PROBLEM DESCRIPTION ▸ Please lay out the data records below as a JSON list of strings, one string per line, leaving out blank lines.

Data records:

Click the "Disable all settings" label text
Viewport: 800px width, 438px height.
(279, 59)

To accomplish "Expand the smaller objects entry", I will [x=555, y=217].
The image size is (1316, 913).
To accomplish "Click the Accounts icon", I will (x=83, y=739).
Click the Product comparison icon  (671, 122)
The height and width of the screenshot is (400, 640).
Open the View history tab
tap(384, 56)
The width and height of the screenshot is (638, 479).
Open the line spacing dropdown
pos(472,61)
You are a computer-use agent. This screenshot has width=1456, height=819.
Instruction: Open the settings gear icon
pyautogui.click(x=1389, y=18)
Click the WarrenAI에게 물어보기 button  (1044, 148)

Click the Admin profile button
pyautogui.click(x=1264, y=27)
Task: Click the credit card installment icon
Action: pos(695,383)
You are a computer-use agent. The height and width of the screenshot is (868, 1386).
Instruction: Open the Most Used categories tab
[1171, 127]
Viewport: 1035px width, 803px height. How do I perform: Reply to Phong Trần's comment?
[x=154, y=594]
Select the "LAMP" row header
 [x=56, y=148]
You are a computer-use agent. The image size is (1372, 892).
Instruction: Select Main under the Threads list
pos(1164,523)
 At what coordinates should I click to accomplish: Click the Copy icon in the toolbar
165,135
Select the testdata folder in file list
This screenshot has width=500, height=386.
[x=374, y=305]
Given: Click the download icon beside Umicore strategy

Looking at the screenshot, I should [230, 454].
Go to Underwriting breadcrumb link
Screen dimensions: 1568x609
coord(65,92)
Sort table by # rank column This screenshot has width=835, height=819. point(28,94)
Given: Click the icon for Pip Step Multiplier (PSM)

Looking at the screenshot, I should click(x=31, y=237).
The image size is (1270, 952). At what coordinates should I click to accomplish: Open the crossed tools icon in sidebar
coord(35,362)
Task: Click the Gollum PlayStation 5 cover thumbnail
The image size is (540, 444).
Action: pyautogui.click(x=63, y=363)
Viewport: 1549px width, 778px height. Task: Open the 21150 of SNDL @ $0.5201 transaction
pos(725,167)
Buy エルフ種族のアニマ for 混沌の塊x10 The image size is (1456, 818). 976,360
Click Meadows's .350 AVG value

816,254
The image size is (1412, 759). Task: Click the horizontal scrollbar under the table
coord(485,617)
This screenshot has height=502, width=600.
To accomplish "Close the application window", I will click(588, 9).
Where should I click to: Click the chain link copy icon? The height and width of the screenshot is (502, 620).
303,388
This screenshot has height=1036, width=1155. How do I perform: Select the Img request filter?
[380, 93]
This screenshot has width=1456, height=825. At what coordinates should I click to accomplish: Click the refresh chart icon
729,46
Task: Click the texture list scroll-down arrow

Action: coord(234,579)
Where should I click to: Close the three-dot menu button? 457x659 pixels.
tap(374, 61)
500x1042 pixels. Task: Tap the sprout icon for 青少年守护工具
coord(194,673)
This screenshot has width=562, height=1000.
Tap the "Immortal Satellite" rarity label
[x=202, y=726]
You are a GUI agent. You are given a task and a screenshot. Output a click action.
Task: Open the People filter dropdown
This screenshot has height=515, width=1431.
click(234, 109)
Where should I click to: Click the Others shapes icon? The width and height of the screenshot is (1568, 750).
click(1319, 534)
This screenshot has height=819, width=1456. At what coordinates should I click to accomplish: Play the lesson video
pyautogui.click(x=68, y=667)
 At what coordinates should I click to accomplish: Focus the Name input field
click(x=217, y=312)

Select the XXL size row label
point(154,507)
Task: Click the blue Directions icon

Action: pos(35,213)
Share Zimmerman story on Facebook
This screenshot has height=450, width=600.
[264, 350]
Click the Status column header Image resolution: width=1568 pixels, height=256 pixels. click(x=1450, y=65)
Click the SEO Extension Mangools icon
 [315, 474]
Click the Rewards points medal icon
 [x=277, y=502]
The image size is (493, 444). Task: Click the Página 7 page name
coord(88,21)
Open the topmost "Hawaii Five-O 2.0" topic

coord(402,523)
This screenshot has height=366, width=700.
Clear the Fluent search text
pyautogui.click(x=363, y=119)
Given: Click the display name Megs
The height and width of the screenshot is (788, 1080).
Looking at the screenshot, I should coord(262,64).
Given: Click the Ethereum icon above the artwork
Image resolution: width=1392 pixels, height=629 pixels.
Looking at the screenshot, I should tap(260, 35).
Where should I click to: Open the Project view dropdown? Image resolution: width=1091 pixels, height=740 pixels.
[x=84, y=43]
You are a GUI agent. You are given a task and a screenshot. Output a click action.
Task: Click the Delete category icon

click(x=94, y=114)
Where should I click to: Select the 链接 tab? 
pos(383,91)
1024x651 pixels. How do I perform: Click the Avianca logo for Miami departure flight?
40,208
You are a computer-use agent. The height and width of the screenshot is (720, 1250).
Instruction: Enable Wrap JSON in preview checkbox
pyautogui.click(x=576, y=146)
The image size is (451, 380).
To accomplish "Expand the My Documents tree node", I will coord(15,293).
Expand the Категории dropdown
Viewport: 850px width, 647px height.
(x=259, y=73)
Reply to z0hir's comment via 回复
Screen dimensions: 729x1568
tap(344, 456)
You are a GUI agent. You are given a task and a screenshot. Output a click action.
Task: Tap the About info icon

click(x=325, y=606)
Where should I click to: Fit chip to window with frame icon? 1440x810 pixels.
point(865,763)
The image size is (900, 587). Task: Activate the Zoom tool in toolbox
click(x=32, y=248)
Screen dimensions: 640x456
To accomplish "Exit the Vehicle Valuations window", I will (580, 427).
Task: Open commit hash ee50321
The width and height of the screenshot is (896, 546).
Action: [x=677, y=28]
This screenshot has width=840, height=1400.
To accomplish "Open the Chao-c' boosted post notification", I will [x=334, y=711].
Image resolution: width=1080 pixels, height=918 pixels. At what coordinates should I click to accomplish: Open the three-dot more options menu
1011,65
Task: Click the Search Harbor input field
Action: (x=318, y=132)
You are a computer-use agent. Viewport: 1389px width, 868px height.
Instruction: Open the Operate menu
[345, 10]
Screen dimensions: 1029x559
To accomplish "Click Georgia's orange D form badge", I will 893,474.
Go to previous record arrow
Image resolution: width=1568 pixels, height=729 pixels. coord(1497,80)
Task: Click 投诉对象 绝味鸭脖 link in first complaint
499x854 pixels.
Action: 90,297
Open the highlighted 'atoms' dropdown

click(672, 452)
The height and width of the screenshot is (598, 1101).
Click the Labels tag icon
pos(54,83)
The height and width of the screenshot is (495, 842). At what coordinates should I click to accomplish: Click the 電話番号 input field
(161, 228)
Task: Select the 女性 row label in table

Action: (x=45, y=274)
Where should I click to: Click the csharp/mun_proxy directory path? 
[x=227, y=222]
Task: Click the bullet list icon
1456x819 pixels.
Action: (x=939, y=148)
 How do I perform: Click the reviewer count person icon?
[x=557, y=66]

TASK RESPONSE ▸
[
  "Click the \"Disable all settings\" label text",
  "Viewport: 800px width, 438px height.",
  "(279, 59)",
  "To accomplish \"Expand the smaller objects entry\", I will [x=555, y=217].",
  "The image size is (1316, 913).",
  "To accomplish \"Click the Accounts icon\", I will (x=83, y=739).",
  "Click the Product comparison icon  (671, 122)",
  "The height and width of the screenshot is (400, 640).",
  "Open the View history tab",
  "tap(384, 56)",
  "The width and height of the screenshot is (638, 479).",
  "Open the line spacing dropdown",
  "pos(472,61)",
  "You are a computer-use agent. This screenshot has width=1456, height=819.",
  "Instruction: Open the settings gear icon",
  "pyautogui.click(x=1389, y=18)",
  "Click the WarrenAI에게 물어보기 button  (1044, 148)",
  "Click the Admin profile button",
  "pyautogui.click(x=1264, y=27)",
  "Task: Click the credit card installment icon",
  "Action: pos(695,383)",
  "You are a computer-use agent. The height and width of the screenshot is (868, 1386).",
  "Instruction: Open the Most Used categories tab",
  "[1171, 127]",
  "Viewport: 1035px width, 803px height. How do I perform: Reply to Phong Trần's comment?",
  "[x=154, y=594]",
  "Select the \"LAMP\" row header",
  " [x=56, y=148]",
  "You are a computer-use agent. The image size is (1372, 892).",
  "Instruction: Select Main under the Threads list",
  "pos(1164,523)",
  " At what coordinates should I click to accomplish: Click the Copy icon in the toolbar",
  "165,135",
  "Select the testdata folder in file list",
  "This screenshot has width=500, height=386.",
  "[x=374, y=305]",
  "Given: Click the download icon beside Umicore strategy",
  "Looking at the screenshot, I should [230, 454].",
  "Go to Underwriting breadcrumb link",
  "Screen dimensions: 1568x609",
  "coord(65,92)",
  "Sort table by # rank column This screenshot has width=835, height=819. point(28,94)",
  "Given: Click the icon for Pip Step Multiplier (PSM)",
  "Looking at the screenshot, I should click(x=31, y=237).",
  "The image size is (1270, 952). At what coordinates should I click to accomplish: Open the crossed tools icon in sidebar",
  "coord(35,362)",
  "Task: Click the Gollum PlayStation 5 cover thumbnail",
  "The image size is (540, 444).",
  "Action: pyautogui.click(x=63, y=363)",
  "Viewport: 1549px width, 778px height. Task: Open the 21150 of SNDL @ $0.5201 transaction",
  "pos(725,167)",
  "Buy エルフ種族のアニマ for 混沌の塊x10 The image size is (1456, 818). 976,360",
  "Click Meadows's .350 AVG value",
  "816,254",
  "The image size is (1412, 759). Task: Click the horizontal scrollbar under the table",
  "coord(485,617)",
  "This screenshot has height=502, width=600.",
  "To accomplish \"Close the application window\", I will click(588, 9).",
  "Where should I click to: Click the chain link copy icon? The height and width of the screenshot is (502, 620).",
  "303,388",
  "This screenshot has height=1036, width=1155. How do I perform: Select the Img request filter?",
  "[380, 93]",
  "This screenshot has width=1456, height=825. At what coordinates should I click to accomplish: Click the refresh chart icon",
  "729,46",
  "Task: Click the texture list scroll-down arrow",
  "Action: coord(234,579)",
  "Where should I click to: Close the three-dot menu button? 457x659 pixels.",
  "tap(374, 61)",
  "500x1042 pixels. Task: Tap the sprout icon for 青少年守护工具",
  "coord(194,673)",
  "This screenshot has width=562, height=1000.",
  "Tap the \"Immortal Satellite\" rarity label",
  "[x=202, y=726]",
  "You are a GUI agent. You are given a task and a screenshot. Output a click action.",
  "Task: Open the People filter dropdown",
  "This screenshot has height=515, width=1431.",
  "click(234, 109)",
  "Where should I click to: Click the Others shapes icon? The width and height of the screenshot is (1568, 750).",
  "click(1319, 534)",
  "This screenshot has height=819, width=1456. At what coordinates should I click to accomplish: Play the lesson video",
  "pyautogui.click(x=68, y=667)",
  " At what coordinates should I click to accomplish: Focus the Name input field",
  "click(x=217, y=312)",
  "Select the XXL size row label",
  "point(154,507)",
  "Task: Click the blue Directions icon",
  "Action: pos(35,213)",
  "Share Zimmerman story on Facebook",
  "This screenshot has height=450, width=600.",
  "[264, 350]",
  "Click the Status column header Image resolution: width=1568 pixels, height=256 pixels. click(x=1450, y=65)",
  "Click the SEO Extension Mangools icon",
  " [315, 474]",
  "Click the Rewards points medal icon",
  " [x=277, y=502]",
  "The image size is (493, 444). Task: Click the Página 7 page name",
  "coord(88,21)",
  "Open the topmost \"Hawaii Five-O 2.0\" topic",
  "coord(402,523)",
  "This screenshot has height=366, width=700.",
  "Clear the Fluent search text",
  "pyautogui.click(x=363, y=119)",
  "Given: Click the display name Megs",
  "The height and width of the screenshot is (788, 1080).",
  "Looking at the screenshot, I should coord(262,64).",
  "Given: Click the Ethereum icon above the artwork",
  "Image resolution: width=1392 pixels, height=629 pixels.",
  "Looking at the screenshot, I should tap(260, 35).",
  "Where should I click to: Open the Project view dropdown? Image resolution: width=1091 pixels, height=740 pixels.",
  "[x=84, y=43]",
  "You are a GUI agent. You are given a task and a screenshot. Output a click action.",
  "Task: Click the Delete category icon",
  "click(x=94, y=114)",
  "Where should I click to: Select the 链接 tab? ",
  "pos(383,91)",
  "1024x651 pixels. How do I perform: Click the Avianca logo for Miami departure flight?",
  "40,208",
  "You are a computer-use agent. The height and width of the screenshot is (720, 1250).",
  "Instruction: Enable Wrap JSON in preview checkbox",
  "pyautogui.click(x=576, y=146)",
  "The image size is (451, 380).",
  "To accomplish \"Expand the My Documents tree node\", I will coord(15,293).",
  "Expand the Категории dropdown",
  "Viewport: 850px width, 647px height.",
  "(x=259, y=73)",
  "Reply to z0hir's comment via 回复",
  "Screen dimensions: 729x1568",
  "tap(344, 456)",
  "You are a GUI agent. You are given a task and a screenshot. Output a click action.",
  "Task: Tap the About info icon",
  "click(x=325, y=606)",
  "Where should I click to: Fit chip to window with frame icon? 1440x810 pixels.",
  "point(865,763)",
  "The image size is (900, 587). Task: Activate the Zoom tool in toolbox",
  "click(x=32, y=248)",
  "Screen dimensions: 640x456",
  "To accomplish \"Exit the Vehicle Valuations window\", I will (580, 427).",
  "Task: Open commit hash ee50321",
  "The width and height of the screenshot is (896, 546).",
  "Action: [x=677, y=28]",
  "This screenshot has width=840, height=1400.",
  "To accomplish \"Open the Chao-c' boosted post notification\", I will [x=334, y=711].",
  "Image resolution: width=1080 pixels, height=918 pixels. At what coordinates should I click to accomplish: Open the three-dot more options menu",
  "1011,65",
  "Task: Click the Search Harbor input field",
  "Action: (x=318, y=132)",
  "You are a computer-use agent. Viewport: 1389px width, 868px height.",
  "Instruction: Open the Operate menu",
  "[345, 10]",
  "Screen dimensions: 1029x559",
  "To accomplish \"Click Georgia's orange D form badge\", I will 893,474.",
  "Go to previous record arrow",
  "Image resolution: width=1568 pixels, height=729 pixels. coord(1497,80)",
  "Task: Click 投诉对象 绝味鸭脖 link in first complaint",
  "499x854 pixels.",
  "Action: 90,297",
  "Open the highlighted 'atoms' dropdown",
  "click(672, 452)",
  "The height and width of the screenshot is (598, 1101).",
  "Click the Labels tag icon",
  "pos(54,83)",
  "The height and width of the screenshot is (495, 842). At what coordinates should I click to accomplish: Click the 電話番号 input field",
  "(161, 228)",
  "Task: Select the 女性 row label in table",
  "Action: (x=45, y=274)",
  "Where should I click to: Click the csharp/mun_proxy directory path? ",
  "[x=227, y=222]",
  "Task: Click the bullet list icon",
  "1456x819 pixels.",
  "Action: (x=939, y=148)",
  " How do I perform: Click the reviewer count person icon?",
  "[x=557, y=66]"
]